• [Exercise description] Give back exactly the stretch of data below from the line holding "Task: Select the No Access code cell" through the line holding "Open the File menu 670x360 pixels. 6,12", both ends included, and leave the remaining lines out.

• [Stored items]
------------------------------------------------------------------------

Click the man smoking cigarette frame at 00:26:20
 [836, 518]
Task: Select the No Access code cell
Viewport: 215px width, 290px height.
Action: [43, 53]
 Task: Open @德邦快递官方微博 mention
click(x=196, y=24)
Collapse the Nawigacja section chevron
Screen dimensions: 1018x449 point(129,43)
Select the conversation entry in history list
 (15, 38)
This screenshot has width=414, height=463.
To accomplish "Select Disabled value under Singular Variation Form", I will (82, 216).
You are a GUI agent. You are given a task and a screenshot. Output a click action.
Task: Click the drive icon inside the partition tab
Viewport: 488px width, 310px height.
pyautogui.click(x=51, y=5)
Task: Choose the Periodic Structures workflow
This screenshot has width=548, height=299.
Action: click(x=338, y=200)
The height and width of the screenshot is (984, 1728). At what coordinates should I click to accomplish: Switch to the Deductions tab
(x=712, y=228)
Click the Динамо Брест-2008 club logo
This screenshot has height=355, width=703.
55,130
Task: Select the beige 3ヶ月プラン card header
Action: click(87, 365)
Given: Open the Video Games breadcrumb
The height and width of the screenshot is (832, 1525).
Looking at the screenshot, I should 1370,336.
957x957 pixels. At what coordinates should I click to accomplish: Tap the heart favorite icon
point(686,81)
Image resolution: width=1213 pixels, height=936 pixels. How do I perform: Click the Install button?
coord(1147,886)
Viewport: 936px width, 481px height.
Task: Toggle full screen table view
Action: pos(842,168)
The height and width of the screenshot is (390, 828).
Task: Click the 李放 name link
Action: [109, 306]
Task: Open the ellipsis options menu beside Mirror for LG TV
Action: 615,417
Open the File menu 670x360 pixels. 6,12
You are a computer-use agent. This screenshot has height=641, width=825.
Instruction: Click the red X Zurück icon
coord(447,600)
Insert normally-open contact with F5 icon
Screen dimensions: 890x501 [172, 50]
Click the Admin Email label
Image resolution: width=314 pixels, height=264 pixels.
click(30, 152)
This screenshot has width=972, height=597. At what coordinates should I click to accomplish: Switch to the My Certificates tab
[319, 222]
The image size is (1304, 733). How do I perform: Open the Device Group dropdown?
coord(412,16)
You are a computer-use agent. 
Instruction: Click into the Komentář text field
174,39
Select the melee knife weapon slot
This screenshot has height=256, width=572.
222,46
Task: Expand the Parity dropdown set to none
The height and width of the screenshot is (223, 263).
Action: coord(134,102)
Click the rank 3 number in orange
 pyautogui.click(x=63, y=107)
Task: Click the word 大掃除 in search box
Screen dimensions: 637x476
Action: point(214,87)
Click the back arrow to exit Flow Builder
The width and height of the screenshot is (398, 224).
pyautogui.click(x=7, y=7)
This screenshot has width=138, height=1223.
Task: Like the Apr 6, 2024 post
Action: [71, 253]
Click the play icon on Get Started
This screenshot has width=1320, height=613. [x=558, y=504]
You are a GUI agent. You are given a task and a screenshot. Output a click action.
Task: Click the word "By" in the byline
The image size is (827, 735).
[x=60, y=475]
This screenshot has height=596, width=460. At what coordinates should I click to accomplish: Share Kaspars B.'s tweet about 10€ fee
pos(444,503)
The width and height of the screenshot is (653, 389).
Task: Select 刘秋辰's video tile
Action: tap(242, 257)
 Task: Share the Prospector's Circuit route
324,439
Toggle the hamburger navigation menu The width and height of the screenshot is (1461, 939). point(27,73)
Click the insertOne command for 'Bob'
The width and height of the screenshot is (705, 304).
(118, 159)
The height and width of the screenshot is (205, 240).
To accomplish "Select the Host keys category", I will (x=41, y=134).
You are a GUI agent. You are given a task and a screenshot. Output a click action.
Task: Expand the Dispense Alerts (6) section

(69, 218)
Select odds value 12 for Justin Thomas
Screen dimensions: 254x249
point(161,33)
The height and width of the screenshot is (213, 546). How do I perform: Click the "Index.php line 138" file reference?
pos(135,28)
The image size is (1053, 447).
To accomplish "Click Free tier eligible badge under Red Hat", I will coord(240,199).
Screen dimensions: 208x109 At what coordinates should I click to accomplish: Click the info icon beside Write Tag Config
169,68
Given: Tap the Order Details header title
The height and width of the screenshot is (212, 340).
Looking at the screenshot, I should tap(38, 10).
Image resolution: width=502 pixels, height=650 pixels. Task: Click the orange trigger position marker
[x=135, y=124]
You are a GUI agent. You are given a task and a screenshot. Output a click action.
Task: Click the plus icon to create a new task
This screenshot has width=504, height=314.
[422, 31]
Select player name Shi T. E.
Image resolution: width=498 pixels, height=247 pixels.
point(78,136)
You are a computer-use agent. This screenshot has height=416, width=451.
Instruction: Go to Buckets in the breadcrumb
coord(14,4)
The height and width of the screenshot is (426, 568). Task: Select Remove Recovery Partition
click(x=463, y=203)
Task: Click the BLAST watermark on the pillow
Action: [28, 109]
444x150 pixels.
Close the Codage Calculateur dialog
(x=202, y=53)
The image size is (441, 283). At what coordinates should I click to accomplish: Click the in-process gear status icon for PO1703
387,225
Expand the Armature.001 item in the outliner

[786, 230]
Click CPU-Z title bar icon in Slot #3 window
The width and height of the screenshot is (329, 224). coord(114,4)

------------------------------------------------------------------------

• [Result below]
Task: Select the No Access code cell
Viewport: 215px width, 290px height.
Action: [43, 53]
 Task: Open @德邦快递官方微博 mention
click(x=196, y=24)
Collapse the Nawigacja section chevron
Screen dimensions: 1018x449 point(129,43)
Select the conversation entry in history list
 (15, 38)
This screenshot has width=414, height=463.
To accomplish "Select Disabled value under Singular Variation Form", I will (82, 216).
You are a GUI agent. You are given a task and a screenshot. Output a click action.
Task: Click the drive icon inside the partition tab
Viewport: 488px width, 310px height.
pyautogui.click(x=51, y=5)
Task: Choose the Periodic Structures workflow
This screenshot has width=548, height=299.
Action: click(x=338, y=200)
The height and width of the screenshot is (984, 1728). At what coordinates should I click to accomplish: Switch to the Deductions tab
(x=712, y=228)
Click the Динамо Брест-2008 club logo
This screenshot has height=355, width=703.
55,130
Task: Select the beige 3ヶ月プラン card header
Action: click(87, 365)
Given: Open the Video Games breadcrumb
The height and width of the screenshot is (832, 1525).
Looking at the screenshot, I should 1370,336.
957x957 pixels. At what coordinates should I click to accomplish: Tap the heart favorite icon
point(686,81)
Image resolution: width=1213 pixels, height=936 pixels. How do I perform: Click the Install button?
coord(1147,886)
Viewport: 936px width, 481px height.
Task: Toggle full screen table view
Action: pos(842,168)
The height and width of the screenshot is (390, 828).
Task: Click the 李放 name link
Action: [109, 306]
Task: Open the ellipsis options menu beside Mirror for LG TV
Action: 615,417
Open the File menu 670x360 pixels. 6,12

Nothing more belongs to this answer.